Beefy Boxes and Bandwidth Generously Provided by pair Networks
Come for the quick hacks, stay for the epiphanies.
 
PerlMonks  

Re^3: When every microsecond counts: Parsing subroutine parameters

by Jenda (Abbot)
on May 17, 2008 at 23:08 UTC ( [id://687154]=note: print w/replies, xml ) Need Help??


in reply to Re^2: When every microsecond counts: Parsing subroutine parameters
in thread When every microsecond counts: Parsing subroutine parameters

I don't think any optimization would help much and thus will not be implemented. I ran a few benchmarks to see how much of the additional overhead is related to the repeated creation of the hash and thus might be removed by reusing the hash:

use Benchmark qw(cmpthese); sub with_hash { my ($one, $two) = @{$_[0]}{'one', 'two'}; } sub wo_hash { my ($one, $two) = @{{@_}}{'one', 'two'}; } my %h = (one => undef, two => undef); cmpthese(1000000, { wo_hash => sub { wo_hash(one => 7, two => 9) }, with_hash => sub { with_hash({one => 7, two => 9}) }, with_consthash => sub { with_hash(\%h) }, with_consthash_mod => sub { @h{'one','two'} = (8,1); with_hash(\%h +) }, with_consthash_modd => sub { @h{'one','two'} = (8,1); with_hash(\% +h); @h{'one','two'}=() }, with_consthash_moddL => sub { local @h{'one','two'} = (8,1); with_ +hash(\%h);}, with_consthash_moddRA => sub { @h{'one','two'} = (8,1); my @r=with +_hash(\%h); @h{'one','two'}=(); @r }, with_consthash_moddRS => sub { @h{'one','two'} = (8,1); my $r=with +_hash(\%h); @h{'one','two'}=(); $r }, });
As you can see I tried to pass a completely constant hash, that looked OK, much better than foo({one => 1, two => 2}) (1002004/s vs 424628/s on my computer with Perl 5.8.8), the problem is that once I modified the values in the hash before the call the gain got much smaller (634921/s vs 424628/s). And the problem was that the values were kept in the hash between invocations ... which doesn't matter for numbers, but would matter for huge strings or for references. So I had to clear the values. undef()ing the whole hash destroyed any gain whatsoever, setting the values to undef took me to just 489237/s vs 424628/s. And that was if the called subroutine did not need to return anything!

• Data section:

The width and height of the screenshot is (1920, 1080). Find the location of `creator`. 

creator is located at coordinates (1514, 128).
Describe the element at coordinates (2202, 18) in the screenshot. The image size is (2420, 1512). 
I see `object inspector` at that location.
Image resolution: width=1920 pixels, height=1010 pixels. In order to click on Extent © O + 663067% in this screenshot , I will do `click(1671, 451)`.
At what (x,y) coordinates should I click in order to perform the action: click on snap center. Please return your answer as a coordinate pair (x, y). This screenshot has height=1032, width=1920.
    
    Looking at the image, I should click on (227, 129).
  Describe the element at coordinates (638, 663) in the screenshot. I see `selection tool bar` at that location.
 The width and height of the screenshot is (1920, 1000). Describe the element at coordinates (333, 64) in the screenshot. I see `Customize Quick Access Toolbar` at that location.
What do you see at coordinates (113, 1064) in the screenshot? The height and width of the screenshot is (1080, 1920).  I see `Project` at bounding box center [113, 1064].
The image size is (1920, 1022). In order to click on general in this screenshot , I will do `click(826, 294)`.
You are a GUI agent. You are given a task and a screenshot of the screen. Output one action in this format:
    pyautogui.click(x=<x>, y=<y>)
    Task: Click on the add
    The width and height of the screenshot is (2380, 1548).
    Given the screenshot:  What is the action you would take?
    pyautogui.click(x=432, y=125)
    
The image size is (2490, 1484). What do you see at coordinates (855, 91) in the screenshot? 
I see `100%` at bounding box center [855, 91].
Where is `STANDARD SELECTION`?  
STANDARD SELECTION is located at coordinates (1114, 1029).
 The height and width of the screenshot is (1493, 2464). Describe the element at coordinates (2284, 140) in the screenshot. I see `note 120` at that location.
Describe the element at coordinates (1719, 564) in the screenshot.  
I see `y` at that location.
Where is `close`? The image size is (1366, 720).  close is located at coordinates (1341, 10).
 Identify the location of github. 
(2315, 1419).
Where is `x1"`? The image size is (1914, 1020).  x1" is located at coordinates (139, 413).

• Given exercise A: Which Perl version does the PerlMonks post give for the benchmark rates it reports?
• Given exercise B: List every benchmark label passed to cmpthese in the PerlMonks post.
• Given exercise C: Please quote the PerlMonks post word for word, everything from "Re^3: When every" down to "xml ) Need Help??".

• Exercise result A: Perl 5.8.8

• Exercise result B: wo_hash, with_hash, with_consthash, with_consthash_mod, with_consthash_modd, with_consthash_moddL, with_consthash_moddRA, with_consthash_moddRS

• Exercise result C:
Re^3: When every microsecond counts: Parsing subroutine parameters

by Jenda (Abbot)
on May 17, 2008 at 23:08 UTC ( [id://687154]=note: print w/replies, xml ) Need Help??